* [REQUIRED TASK A]
In the forum thread about bodybuilding experience, since when has Roy Callender been training?
* [REQUIRED TASK B]
Pick up the forum thread about bodybuilding experience where it stops and write the next post.

* [EXTRACT TO READ]
START
30yrs of quality experience & knowledge is what I believe. All I can say is there aren't too many ppl here with 30 or even 20yrs experience. 

Another very intelligent person is Roy Callender who was training since the 1970's & trains ppl at my old gym including many women. So I believe veteran experience more than anything else. You will get the most out of someone who's been in the game that long & training themselves even longer.


----------



## JLB001 (May 28, 2004)

Football is NOT Bodybuilding.  Dude, get your head outta your ass.  

Twin Peaks nailed it on the head this time with his post.  Haven't you got the clue yet Johnny that we don't really give a rat's azz what your books say?  Too us, personal experience and how things work for each individual matter more to us than books or book knowledge.  There is a BIG difference in being book smart and have street smarts...And to be honest if you are basing everything you do off those books and that 30 so called yrs of experience...Your setting yourself up to fail before you ever begin. Your knowledge in BBing is truly lacking....Maybe you should discuss football instead?  Or grappling for that matter, I'm sure Craig could explain that more in detail too.

hell I'm sick of reading the crap you type.  It's a total bore.


----------



## DrChiro (May 28, 2004)
END
* [COLLECTED DATA]
START
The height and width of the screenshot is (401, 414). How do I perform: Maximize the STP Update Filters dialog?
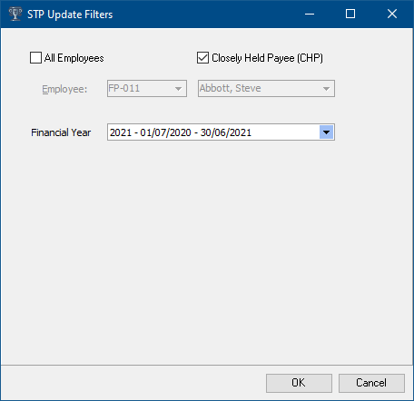pos(350,14)
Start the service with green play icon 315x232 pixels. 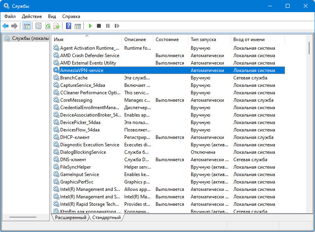[90, 26]
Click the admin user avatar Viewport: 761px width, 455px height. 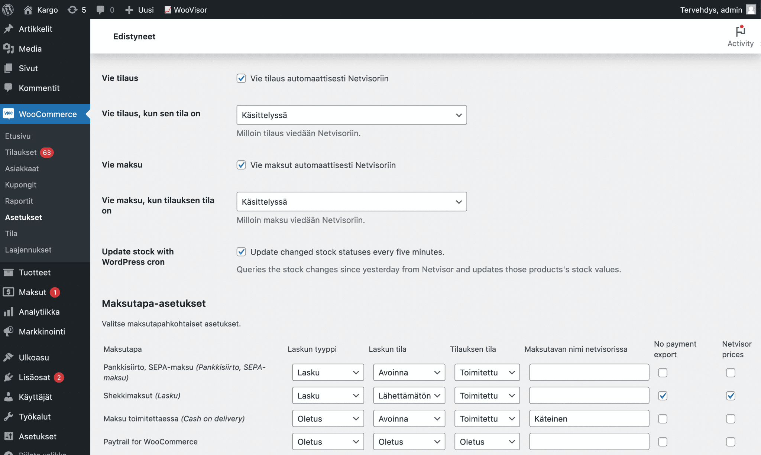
END
* [TASK OUTPUT A]
Since the 1970s.

* [TASK OUTPUT B]
The truth of the matter is that if you actually spoke to the guy who wrote the book...i bet he would be inclined to agree with us and would probably tell you  something along these lines:

"i wrote that book as a guideline....general rules to follow.....the most likely ways to reach the goals of most people. I did NOT INTEND for it to be the bible of training....nor is every word written in my book, law....i do have a hell of alot of experience and i know that everybody is different...take what i have written and add your own experience to come up with your own methods."

as far as his knowledge...i think you will find plenty of knowledge on this board. And sometimes knowledge that goes too far back is outdated if the person isn't open minded enough to chage his ways with the times.

that would be like someone reading arnold encyclopedia of bodybuilding and following it to the letter....he has some experience and knowledge of the body i would say...but even he wouldn't reccomend that everybody trains like him.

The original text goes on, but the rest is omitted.